Я, в предвкушении избавления, слегка возбуждённый, одевался для прогулки. Уже смешна казалась мне эта комната и та власть, которую, как ей представлялось, она надо мной возымела. Комната моя оставалась такой же тусклой и бесцветной, но зато ко мне вновь вернулся цвет. Уныло комната провожала меня, она понимала, что остаётся одна в своей серости (теперь она напоминала мне мертвеца); когда же я находился в комнате, то какие-то ее жалкие чувства — наверно, это желание, чтобы другому было так же плохо, — были удовлетворены: как сволочь-утопающий, который тянет за собой того, кто остался наплаву, так и она была довольна отравлением меня.

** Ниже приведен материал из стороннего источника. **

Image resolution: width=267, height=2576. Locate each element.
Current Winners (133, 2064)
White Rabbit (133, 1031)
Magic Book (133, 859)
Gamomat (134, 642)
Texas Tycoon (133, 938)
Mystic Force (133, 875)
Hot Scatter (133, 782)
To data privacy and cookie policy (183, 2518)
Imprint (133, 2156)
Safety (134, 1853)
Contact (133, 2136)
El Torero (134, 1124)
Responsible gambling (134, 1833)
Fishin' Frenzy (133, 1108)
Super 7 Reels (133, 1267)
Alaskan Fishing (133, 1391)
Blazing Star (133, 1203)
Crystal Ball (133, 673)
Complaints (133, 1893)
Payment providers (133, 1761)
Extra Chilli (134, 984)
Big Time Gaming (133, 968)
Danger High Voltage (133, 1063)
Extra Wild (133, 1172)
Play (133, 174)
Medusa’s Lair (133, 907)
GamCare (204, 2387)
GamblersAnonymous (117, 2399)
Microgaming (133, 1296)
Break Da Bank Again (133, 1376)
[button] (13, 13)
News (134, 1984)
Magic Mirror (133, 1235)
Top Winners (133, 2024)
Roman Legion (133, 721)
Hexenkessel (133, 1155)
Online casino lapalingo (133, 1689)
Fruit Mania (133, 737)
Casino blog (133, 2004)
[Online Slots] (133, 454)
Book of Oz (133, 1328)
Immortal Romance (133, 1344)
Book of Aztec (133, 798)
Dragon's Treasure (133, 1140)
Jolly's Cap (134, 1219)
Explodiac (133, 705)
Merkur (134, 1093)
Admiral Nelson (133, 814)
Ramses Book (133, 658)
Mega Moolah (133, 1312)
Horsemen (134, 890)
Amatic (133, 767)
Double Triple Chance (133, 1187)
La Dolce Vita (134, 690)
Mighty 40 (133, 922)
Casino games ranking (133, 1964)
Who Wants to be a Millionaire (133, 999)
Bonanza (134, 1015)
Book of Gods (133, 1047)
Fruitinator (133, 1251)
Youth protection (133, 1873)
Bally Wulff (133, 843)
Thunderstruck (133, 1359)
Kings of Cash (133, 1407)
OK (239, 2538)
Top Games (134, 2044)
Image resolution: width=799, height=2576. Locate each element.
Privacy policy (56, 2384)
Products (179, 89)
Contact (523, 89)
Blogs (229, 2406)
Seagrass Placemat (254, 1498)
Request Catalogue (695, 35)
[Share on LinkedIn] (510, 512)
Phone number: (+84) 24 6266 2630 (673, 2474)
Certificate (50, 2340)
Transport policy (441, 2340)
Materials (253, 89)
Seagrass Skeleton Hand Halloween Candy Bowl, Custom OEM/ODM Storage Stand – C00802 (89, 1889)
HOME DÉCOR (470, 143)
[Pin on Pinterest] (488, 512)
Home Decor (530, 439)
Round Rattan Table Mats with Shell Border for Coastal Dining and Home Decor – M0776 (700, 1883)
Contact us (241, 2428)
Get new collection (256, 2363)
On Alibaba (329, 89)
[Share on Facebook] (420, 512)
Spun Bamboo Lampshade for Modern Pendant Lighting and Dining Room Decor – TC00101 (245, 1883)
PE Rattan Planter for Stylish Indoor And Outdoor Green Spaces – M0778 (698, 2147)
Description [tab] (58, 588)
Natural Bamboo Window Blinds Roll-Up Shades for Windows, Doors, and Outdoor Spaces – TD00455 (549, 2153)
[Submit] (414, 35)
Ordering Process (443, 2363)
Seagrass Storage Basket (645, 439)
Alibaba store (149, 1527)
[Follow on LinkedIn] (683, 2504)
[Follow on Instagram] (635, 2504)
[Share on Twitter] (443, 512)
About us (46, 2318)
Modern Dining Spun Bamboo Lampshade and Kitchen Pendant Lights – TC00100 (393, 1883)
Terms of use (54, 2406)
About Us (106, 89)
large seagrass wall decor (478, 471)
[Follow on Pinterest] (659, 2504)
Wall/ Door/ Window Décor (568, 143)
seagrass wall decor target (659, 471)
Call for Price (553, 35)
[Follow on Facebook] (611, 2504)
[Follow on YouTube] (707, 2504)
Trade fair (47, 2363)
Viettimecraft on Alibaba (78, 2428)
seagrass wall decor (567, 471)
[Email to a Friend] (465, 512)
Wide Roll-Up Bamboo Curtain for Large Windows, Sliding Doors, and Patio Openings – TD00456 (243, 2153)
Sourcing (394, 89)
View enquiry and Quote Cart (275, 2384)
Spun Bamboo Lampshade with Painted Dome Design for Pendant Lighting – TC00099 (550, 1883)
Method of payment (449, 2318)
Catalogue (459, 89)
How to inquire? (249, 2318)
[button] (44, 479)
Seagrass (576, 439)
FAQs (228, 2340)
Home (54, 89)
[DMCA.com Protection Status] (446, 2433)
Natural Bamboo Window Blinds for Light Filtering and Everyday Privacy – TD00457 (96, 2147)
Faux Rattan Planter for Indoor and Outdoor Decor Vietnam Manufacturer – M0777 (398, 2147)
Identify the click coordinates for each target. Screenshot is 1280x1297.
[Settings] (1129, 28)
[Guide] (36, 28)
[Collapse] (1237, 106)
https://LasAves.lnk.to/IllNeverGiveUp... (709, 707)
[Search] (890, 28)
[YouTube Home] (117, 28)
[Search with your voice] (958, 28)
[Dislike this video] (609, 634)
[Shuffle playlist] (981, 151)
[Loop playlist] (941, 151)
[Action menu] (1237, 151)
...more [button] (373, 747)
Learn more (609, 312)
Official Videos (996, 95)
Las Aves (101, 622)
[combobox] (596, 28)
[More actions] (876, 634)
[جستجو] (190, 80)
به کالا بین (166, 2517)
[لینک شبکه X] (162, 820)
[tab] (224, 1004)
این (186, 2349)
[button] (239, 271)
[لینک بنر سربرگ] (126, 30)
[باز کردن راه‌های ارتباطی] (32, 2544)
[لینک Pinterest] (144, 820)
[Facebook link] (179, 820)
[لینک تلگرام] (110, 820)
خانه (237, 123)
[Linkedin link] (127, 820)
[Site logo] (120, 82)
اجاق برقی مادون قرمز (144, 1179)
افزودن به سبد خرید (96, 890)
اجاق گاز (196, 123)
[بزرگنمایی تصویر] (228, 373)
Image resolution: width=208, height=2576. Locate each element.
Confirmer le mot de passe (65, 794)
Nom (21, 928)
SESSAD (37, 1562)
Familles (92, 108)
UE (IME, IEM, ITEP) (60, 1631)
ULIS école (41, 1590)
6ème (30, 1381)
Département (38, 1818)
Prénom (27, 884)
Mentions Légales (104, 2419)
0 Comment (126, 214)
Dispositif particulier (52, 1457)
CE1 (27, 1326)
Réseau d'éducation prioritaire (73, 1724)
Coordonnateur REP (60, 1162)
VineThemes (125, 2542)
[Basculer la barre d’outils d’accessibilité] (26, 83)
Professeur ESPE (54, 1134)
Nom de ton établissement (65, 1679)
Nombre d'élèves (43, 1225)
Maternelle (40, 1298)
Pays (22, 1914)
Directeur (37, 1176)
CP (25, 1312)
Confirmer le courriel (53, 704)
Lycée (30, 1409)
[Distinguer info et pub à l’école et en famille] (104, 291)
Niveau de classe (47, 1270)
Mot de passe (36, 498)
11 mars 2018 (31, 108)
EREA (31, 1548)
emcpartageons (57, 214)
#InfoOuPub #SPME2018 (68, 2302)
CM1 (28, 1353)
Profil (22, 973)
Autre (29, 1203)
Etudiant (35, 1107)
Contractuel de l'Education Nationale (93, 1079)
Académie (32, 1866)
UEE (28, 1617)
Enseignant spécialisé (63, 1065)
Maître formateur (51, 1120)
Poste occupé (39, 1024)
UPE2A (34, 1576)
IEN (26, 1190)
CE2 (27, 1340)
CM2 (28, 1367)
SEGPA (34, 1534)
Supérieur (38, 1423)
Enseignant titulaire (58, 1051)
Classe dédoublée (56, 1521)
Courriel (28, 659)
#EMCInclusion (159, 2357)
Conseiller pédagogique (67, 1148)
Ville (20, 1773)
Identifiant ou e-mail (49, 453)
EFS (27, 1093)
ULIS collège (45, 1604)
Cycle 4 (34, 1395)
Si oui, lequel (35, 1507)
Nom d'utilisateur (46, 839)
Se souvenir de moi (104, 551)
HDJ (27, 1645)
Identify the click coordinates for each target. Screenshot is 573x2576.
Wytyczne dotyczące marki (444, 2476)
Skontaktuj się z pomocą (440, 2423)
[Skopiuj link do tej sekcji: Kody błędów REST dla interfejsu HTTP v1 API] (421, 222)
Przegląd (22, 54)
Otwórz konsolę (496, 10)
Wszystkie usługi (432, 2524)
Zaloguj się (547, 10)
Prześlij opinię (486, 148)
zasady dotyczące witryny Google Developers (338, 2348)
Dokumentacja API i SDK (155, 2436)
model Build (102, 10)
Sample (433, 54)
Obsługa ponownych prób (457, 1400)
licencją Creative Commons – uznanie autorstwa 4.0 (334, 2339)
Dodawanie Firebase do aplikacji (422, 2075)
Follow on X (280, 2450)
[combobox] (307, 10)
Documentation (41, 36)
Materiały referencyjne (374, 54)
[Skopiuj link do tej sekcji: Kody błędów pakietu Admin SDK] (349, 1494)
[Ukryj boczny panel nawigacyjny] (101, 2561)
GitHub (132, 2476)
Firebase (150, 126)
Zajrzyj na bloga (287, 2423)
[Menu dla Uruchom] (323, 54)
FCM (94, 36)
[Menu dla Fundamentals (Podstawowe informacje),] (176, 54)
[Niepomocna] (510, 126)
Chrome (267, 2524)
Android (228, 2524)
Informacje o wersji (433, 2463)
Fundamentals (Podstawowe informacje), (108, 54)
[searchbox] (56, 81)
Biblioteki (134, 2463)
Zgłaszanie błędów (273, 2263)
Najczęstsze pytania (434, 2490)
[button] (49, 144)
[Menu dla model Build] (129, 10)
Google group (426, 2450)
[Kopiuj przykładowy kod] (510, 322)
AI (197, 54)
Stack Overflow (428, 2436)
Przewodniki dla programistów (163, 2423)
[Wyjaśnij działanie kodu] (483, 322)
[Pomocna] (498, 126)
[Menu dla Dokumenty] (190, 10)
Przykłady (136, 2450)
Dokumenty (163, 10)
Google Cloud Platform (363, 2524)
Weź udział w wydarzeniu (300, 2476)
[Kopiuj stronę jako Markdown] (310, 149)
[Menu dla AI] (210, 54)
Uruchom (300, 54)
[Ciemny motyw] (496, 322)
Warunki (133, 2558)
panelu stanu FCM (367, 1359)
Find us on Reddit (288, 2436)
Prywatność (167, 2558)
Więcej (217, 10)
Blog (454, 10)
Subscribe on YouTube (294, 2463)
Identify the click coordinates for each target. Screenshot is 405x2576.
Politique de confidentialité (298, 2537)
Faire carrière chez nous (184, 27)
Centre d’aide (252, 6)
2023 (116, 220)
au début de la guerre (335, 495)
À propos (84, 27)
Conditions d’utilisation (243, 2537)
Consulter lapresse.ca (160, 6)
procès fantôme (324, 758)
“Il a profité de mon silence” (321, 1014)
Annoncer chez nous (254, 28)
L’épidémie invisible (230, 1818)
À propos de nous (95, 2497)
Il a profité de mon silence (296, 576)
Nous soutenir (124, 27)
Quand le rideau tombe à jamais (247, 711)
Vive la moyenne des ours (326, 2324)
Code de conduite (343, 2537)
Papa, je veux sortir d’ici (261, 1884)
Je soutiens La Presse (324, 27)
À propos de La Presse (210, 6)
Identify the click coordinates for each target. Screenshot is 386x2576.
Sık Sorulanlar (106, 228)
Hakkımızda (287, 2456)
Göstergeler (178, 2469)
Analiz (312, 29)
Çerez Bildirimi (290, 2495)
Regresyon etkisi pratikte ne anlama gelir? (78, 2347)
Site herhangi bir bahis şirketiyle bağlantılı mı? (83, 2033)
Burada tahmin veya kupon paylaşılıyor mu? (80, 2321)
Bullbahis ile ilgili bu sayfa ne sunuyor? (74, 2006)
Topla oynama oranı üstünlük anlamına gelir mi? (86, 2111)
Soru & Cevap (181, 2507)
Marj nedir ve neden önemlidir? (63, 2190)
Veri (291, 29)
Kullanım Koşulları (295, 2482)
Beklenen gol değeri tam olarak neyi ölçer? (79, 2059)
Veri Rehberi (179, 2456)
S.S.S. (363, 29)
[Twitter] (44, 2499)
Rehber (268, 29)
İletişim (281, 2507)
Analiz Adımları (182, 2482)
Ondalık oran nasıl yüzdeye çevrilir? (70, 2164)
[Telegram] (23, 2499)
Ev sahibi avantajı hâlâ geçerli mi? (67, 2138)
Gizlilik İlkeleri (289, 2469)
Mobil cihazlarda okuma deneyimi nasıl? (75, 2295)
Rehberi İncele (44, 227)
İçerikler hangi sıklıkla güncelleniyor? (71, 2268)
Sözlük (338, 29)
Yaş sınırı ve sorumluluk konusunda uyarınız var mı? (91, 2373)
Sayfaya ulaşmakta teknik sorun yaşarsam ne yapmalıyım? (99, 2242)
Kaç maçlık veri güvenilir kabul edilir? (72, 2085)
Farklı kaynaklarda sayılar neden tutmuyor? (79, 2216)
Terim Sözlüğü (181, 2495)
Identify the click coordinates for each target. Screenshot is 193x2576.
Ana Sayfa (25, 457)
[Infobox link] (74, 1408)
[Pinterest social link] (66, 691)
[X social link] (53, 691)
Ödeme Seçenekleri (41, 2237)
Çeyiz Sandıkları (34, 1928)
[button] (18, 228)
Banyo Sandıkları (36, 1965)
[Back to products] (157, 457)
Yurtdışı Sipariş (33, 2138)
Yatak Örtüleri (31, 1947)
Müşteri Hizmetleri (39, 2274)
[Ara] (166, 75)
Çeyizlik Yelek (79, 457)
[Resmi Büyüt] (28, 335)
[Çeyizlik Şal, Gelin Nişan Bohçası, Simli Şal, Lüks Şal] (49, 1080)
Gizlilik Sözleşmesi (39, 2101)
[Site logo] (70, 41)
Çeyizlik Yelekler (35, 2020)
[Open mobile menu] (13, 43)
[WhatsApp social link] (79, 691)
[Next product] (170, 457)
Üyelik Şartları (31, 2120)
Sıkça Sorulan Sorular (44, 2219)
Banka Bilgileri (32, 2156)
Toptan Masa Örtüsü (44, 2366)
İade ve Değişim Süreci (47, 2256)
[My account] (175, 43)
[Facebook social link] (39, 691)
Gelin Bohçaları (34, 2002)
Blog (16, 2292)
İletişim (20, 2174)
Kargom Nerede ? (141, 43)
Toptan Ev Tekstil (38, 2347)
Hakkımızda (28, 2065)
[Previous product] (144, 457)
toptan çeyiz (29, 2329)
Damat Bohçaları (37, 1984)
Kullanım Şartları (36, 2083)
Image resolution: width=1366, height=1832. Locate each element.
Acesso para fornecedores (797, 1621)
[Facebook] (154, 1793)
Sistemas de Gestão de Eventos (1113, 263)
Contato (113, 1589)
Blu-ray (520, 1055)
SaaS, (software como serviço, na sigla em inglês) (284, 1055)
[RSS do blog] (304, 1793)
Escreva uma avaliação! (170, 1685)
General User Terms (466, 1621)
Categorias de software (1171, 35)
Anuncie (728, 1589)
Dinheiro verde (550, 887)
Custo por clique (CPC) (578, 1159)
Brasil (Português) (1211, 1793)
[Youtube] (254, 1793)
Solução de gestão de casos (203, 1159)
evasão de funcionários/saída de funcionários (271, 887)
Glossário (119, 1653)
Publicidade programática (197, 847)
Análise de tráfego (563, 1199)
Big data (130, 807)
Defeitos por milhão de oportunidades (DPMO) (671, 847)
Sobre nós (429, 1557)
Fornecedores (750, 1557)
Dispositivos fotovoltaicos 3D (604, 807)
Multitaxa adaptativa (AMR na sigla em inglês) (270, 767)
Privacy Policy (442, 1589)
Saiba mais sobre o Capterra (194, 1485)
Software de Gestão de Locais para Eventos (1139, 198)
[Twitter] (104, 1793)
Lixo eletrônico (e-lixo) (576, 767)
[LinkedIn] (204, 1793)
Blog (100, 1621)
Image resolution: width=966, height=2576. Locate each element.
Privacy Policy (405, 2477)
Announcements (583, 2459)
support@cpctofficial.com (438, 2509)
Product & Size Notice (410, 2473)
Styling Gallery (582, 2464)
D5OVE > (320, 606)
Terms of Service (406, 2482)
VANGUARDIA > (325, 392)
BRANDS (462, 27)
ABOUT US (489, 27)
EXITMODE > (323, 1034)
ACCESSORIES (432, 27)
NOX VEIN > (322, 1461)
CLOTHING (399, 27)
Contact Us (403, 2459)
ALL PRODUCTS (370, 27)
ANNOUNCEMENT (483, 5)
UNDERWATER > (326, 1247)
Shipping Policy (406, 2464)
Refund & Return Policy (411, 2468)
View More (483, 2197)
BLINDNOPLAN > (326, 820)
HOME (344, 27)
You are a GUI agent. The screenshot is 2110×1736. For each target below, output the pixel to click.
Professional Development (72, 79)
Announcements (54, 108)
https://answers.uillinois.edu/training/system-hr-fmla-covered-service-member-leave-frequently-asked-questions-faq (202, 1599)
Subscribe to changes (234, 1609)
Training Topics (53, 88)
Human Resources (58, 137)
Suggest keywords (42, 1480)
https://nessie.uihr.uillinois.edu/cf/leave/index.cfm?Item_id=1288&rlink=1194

С чувством радости я закрыл комнату на ключ. Потом пошёл из своего отсека по замысловатым коридорам, выкрашенным в голубой цвет. Коридоры действительно сложно связаны между собой: они соединяются друг с другом в случайных местах, некоторые коридоры ведут в тупик, коридор может быть закольцован и тому подобное. Человек, первый раз пришедший сюда, чтобы, скажем, навестить кого-то, должен знать путь к комнате, потому что знание номера комнаты не очень-то и помогает. Знакомым маршрутом я спустился вниз. Я уже предвкушал прогулку, с помощью которой переживу этот вечер… Открыв дверь в парадном, я увидел свисающие с навеса капли. Я вышел на улицу. Воздух был действительно чудо как свеж. Но… моросил дождь. Я прошёл немного по бетонной дорожке. Капли были удивительно холодные, просто ледяные. Пеленой тумана они накрывали землю. Я остановился. Голова моя была уже сырая; куртка у меня без капюшона. Было крайне неприятно: я только нашел выход, только вдохнул краски — и тут дождь. Но мне нельзя дальше идти: я недавно отболел, а иммунитет у меня просто никакой — я обязательно захвораю. Придётся вернуться в комнату за зонтом.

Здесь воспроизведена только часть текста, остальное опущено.